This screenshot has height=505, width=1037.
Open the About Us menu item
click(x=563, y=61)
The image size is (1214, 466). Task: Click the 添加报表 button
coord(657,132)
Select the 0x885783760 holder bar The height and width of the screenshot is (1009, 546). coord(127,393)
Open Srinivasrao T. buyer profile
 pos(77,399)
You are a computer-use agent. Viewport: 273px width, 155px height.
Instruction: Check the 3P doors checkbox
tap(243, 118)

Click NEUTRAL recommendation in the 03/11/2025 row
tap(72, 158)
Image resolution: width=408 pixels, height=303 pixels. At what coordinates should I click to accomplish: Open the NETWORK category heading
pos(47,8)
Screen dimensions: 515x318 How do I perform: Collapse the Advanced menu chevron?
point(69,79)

....

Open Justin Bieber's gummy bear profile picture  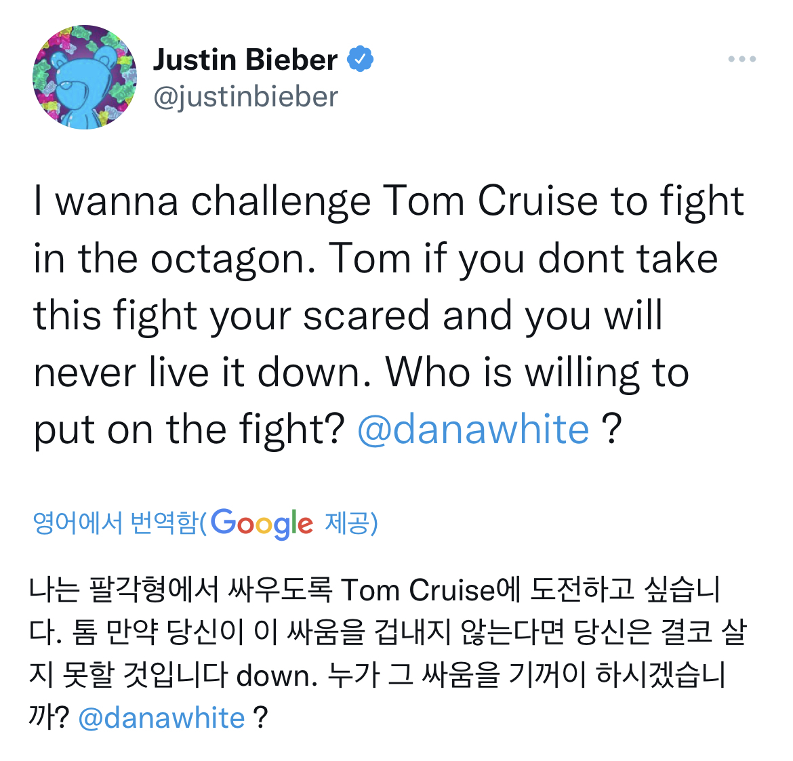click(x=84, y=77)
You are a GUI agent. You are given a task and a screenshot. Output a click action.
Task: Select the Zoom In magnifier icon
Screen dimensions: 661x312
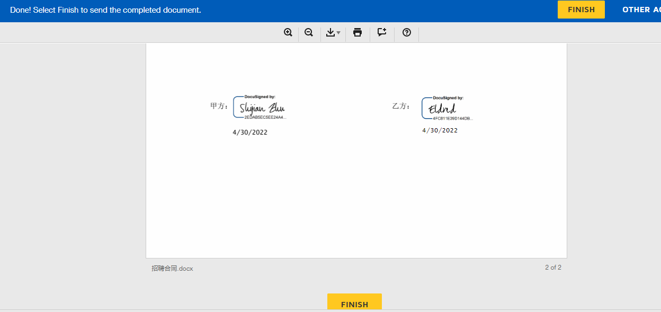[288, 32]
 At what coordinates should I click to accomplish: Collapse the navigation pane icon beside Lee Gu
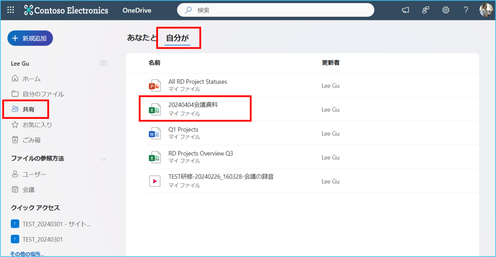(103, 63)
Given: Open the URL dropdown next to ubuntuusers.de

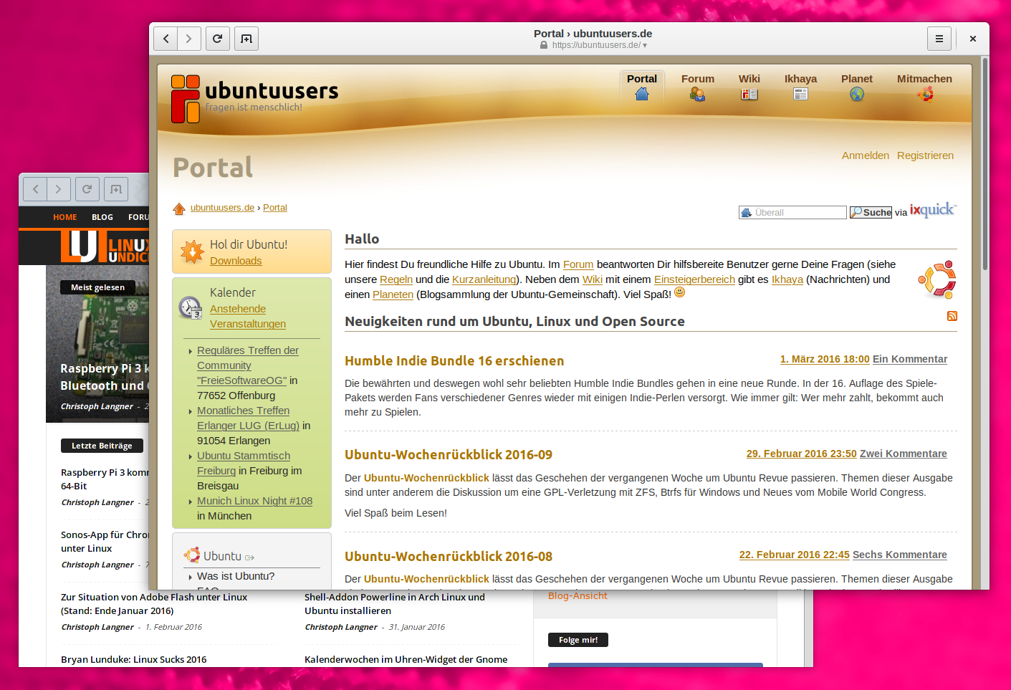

....

## Work to be completed
Using the data above, say how many lines include "Select". No other reply is needed.

## Written answer
2